## Source material
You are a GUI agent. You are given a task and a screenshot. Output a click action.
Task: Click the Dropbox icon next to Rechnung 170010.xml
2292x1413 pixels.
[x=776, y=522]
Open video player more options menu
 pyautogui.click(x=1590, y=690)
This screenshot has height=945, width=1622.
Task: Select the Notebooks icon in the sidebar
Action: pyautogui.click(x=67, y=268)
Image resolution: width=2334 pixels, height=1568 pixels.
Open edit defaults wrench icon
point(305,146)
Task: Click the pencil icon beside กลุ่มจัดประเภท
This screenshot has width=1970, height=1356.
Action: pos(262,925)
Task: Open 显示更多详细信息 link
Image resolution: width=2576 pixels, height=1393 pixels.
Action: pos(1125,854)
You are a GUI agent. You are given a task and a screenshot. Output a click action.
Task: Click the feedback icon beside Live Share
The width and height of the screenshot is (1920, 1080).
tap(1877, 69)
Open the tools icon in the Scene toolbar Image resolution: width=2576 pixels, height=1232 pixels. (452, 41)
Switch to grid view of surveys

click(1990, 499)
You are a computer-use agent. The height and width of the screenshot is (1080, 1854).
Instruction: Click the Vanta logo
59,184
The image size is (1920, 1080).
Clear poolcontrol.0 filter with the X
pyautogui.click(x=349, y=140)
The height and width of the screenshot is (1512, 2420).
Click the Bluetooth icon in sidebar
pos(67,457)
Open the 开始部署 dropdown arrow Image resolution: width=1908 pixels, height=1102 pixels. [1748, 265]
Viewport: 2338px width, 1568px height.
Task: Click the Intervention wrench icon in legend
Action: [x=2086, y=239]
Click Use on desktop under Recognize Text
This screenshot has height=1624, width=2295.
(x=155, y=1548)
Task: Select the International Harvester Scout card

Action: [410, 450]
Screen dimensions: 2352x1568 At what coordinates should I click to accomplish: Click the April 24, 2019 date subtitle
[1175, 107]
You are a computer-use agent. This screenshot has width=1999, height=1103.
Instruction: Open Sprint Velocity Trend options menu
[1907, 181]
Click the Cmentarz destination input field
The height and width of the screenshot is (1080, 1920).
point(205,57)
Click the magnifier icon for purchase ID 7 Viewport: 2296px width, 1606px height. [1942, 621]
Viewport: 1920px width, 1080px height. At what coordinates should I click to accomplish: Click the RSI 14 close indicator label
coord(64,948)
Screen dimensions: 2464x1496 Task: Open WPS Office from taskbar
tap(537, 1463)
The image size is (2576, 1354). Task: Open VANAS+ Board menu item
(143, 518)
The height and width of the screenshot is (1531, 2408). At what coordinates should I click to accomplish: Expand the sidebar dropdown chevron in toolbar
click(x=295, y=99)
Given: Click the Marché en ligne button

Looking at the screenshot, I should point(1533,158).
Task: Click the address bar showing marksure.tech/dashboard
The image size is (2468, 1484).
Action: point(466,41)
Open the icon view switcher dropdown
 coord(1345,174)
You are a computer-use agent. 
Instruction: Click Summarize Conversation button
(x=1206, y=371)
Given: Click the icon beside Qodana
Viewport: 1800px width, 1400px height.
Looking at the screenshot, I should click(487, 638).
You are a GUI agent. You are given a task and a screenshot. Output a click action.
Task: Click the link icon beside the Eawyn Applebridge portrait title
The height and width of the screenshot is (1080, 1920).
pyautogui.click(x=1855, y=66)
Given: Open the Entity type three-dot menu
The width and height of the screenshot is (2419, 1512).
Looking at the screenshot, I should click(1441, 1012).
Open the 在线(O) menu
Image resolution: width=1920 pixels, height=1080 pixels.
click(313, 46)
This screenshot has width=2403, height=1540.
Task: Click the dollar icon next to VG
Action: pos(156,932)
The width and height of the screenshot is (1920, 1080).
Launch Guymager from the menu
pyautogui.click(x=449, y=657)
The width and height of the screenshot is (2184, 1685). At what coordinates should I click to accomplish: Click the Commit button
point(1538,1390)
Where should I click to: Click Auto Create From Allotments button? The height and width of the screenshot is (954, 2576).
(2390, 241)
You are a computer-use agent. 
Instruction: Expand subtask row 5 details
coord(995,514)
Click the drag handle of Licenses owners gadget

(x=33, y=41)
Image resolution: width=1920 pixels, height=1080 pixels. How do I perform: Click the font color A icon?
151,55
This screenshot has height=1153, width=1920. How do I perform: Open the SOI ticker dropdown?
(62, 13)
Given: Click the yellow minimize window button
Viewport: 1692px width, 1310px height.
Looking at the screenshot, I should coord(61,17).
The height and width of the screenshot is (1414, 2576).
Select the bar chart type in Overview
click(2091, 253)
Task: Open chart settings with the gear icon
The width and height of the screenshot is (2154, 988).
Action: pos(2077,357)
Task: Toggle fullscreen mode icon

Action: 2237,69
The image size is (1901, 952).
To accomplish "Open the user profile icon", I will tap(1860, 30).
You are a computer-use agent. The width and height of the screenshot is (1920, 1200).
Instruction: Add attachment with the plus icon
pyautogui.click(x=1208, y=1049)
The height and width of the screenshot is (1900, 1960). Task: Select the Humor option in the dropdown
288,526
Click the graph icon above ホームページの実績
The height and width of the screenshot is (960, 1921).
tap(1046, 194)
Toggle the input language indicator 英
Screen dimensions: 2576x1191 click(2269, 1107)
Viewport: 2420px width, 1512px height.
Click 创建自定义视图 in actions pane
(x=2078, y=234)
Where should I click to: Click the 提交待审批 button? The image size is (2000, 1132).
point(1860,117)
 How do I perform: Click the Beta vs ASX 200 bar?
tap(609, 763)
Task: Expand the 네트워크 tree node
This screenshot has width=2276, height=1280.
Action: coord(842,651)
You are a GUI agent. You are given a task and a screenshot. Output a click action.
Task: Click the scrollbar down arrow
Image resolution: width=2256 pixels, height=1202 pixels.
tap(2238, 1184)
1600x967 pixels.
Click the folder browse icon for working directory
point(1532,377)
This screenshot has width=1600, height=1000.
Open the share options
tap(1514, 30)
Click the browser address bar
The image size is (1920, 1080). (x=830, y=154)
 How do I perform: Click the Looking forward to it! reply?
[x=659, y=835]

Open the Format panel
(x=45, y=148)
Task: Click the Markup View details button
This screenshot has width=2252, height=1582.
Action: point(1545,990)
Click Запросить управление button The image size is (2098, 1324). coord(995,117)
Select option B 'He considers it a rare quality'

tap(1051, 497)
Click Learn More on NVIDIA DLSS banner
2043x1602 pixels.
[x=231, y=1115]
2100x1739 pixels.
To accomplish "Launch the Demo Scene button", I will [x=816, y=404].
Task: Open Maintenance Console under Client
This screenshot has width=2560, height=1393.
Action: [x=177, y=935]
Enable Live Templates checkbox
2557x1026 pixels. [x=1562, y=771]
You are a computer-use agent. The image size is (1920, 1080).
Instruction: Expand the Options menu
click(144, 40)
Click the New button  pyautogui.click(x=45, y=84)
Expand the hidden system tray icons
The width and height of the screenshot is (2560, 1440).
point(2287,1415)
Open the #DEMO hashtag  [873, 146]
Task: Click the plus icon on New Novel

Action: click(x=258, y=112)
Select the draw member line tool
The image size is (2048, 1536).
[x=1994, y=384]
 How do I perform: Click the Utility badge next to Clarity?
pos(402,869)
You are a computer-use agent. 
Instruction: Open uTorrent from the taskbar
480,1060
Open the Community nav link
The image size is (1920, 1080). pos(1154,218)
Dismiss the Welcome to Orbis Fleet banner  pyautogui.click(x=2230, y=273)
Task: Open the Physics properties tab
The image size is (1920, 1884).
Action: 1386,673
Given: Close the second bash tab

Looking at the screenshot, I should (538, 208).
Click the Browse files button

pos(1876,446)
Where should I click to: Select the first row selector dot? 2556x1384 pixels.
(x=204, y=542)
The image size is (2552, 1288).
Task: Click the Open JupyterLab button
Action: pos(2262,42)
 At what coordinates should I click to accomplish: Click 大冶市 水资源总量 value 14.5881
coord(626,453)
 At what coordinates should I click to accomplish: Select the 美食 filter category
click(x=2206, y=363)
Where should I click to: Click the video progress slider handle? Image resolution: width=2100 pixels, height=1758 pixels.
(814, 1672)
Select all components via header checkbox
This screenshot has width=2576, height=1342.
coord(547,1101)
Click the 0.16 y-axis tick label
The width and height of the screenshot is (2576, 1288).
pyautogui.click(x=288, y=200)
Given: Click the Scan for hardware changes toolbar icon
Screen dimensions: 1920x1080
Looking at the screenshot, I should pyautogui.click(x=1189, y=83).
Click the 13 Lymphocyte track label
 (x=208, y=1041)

## What this task involves
In the lines above, find each one with "beside" and list it.

## Exercise solution
Task: Click the pencil icon beside กลุ่มจัดประเภท
Task: Click the feedback icon beside Live Share
Given: Click the icon beside Qodana
Task: Click the link icon beside the Eawyn Applebridge portrait title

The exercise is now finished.